Authors
Michael Weinmann, Juergen Gall, and Reinhard Klein
Institute of Computer Science, University of Bonn
Portals
Summary
In this paper, we have presented an approach for creating synthetic training samples for material classification. This way, it is possible to decouple the acquisition of the material samples from the acquisition of the illumination conditions under which the material is observed. To evaluate our approach, we acquired a database of BTFs, containing 7 classes with 12 samples each, from which the training data is generated.
Abstract
To cope with the richness in appearance variation found in real-world data under natural illumination, we propose to synthesize training data capturing these variations for material classification. Using synthetic training data created from separately acquired material and illumination characteristics allows to overcome the problems of existing material databases which only include a tiny fraction of the possible real-world conditions under controlled laboratory environments. However, it is essential to utilize a representation for material appearance which preserves fine details in the reflectance behavior of the digitized materials. As BRDFs are not sufficient for many materials due to the lack of modeling mesoscopic effects, we present a high-quality BTF database with 22,801 densely measured view-light configurations including surface geometry measurements for each of the 84 measured material samples. This representation is used to generate a database of synthesized images depicting the materials under different view-light conditions with their characteristic surface geometry using image-based lighting to simulate the complexity of real-world scenarios.

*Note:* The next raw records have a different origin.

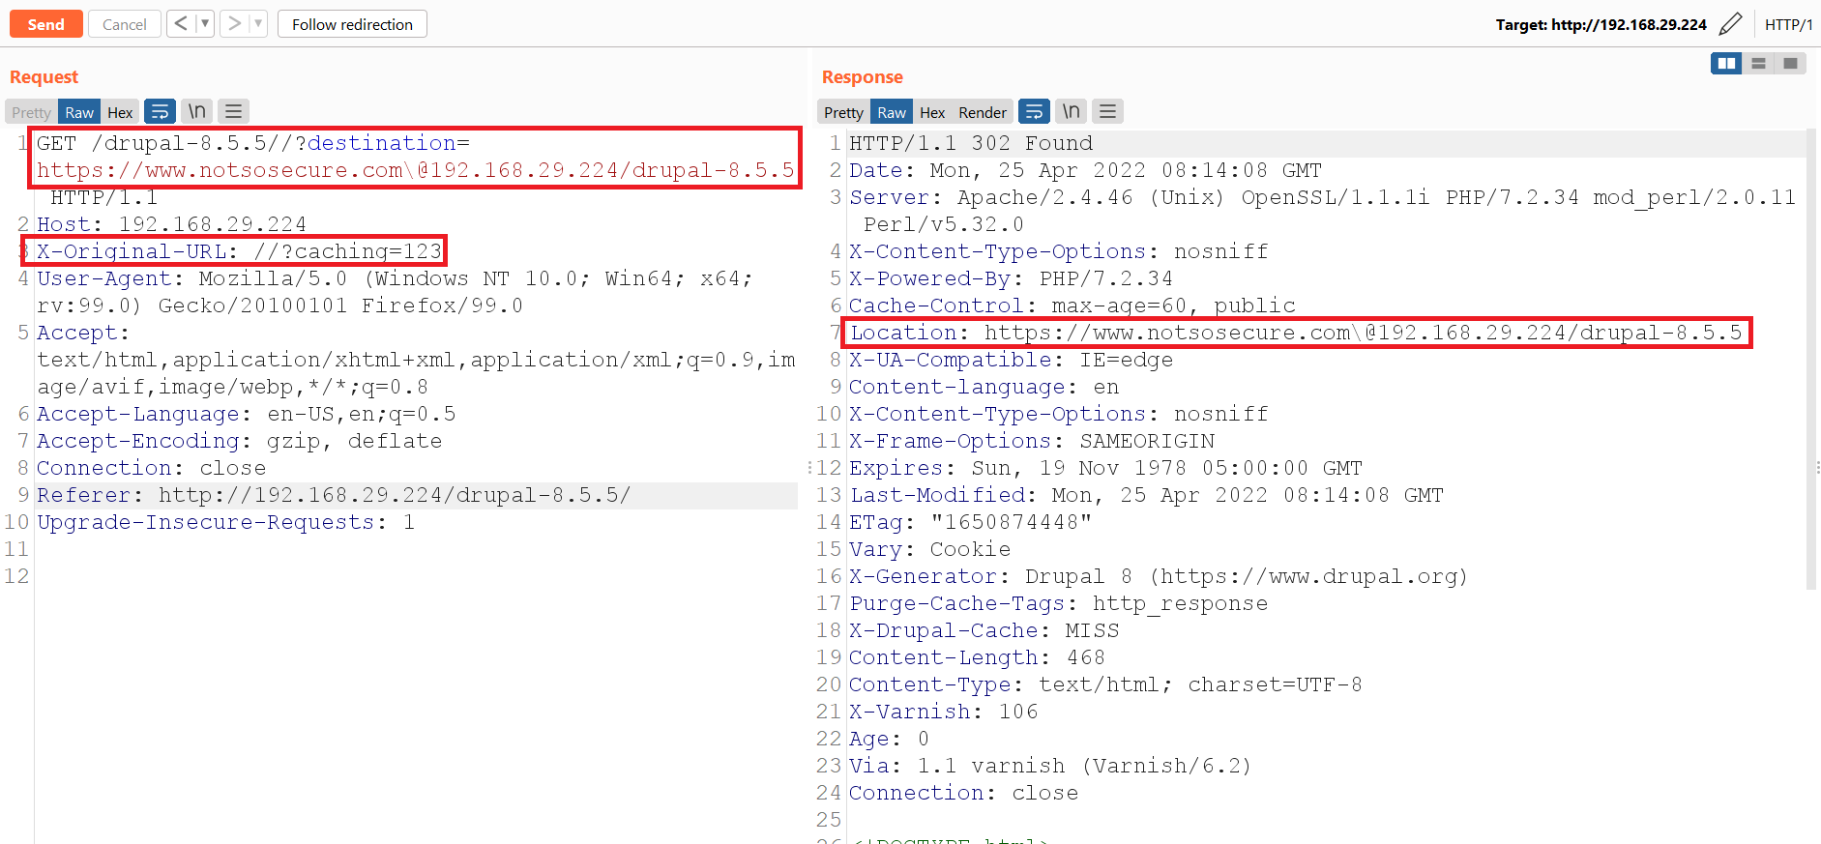1821x844 pixels.
Task: Switch Response view to Render tab
Action: pos(983,112)
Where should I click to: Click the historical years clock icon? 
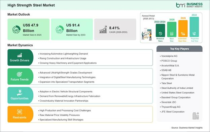tap(160, 34)
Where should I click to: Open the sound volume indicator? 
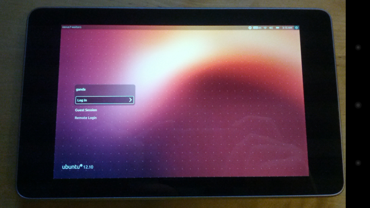click(x=271, y=27)
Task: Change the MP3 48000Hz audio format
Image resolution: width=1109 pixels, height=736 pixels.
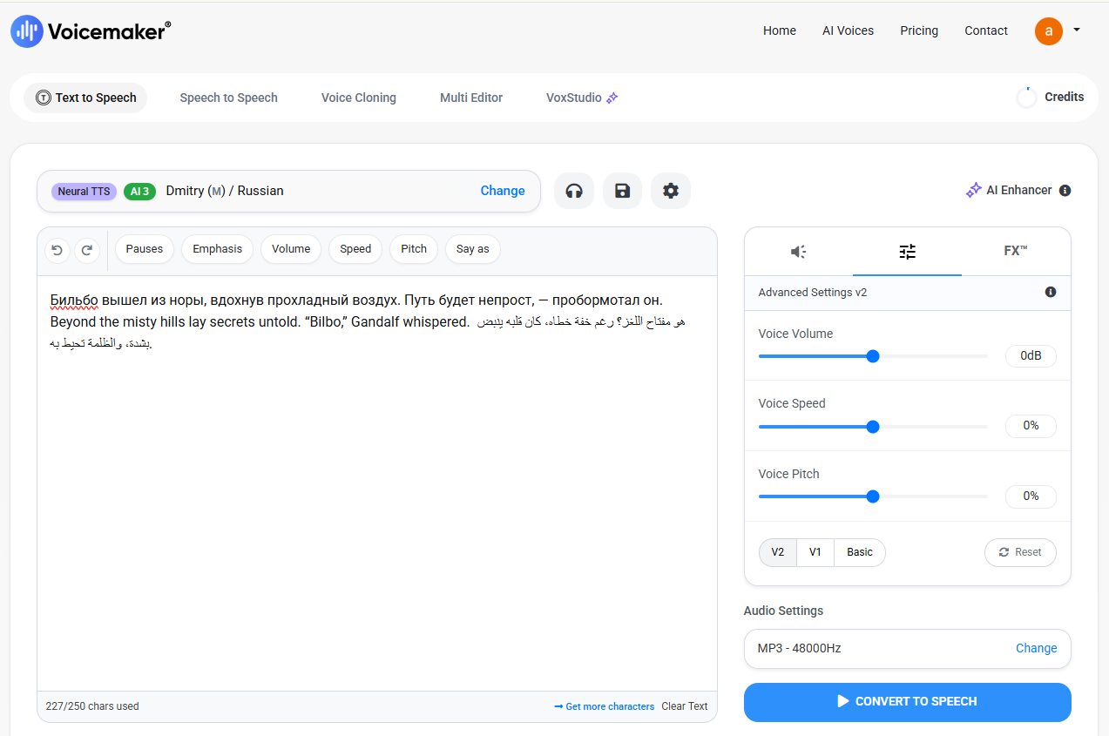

We demonstrate that our synthesized data allows classifying materials under complex real-world scenarios.
Contribution
- a technique for decoupling the acquisition of material samples from the environment conditions by generating synthetic training samples
- a publicly available novel BTF database of 7 material categories, each consisting of measurements of 12 different material samples, measured in a darkened lab environment with controlled illumination
- a second, novel database containing data synthesized under natural illumination which is a clear difference to other datasets which only use directional illumination or an additional single ambient illumination
- an evaluation which shows that these synthetic training samples can be used to classify materials in photographs under natural illumination conditions
Related Works
Databases; Synthetic Training Data
Overview
Based on the descriptors extracted from the synthetic training data (where the masks for the presence of materials are automatically given) we calculate a dictionary via k-means clustering. This dictionary is used to encode the descriptors per masked region via VLADs. Then, a dimensionality reduction of these VLADs is performed via PCA which is followed by an SVM-based classification.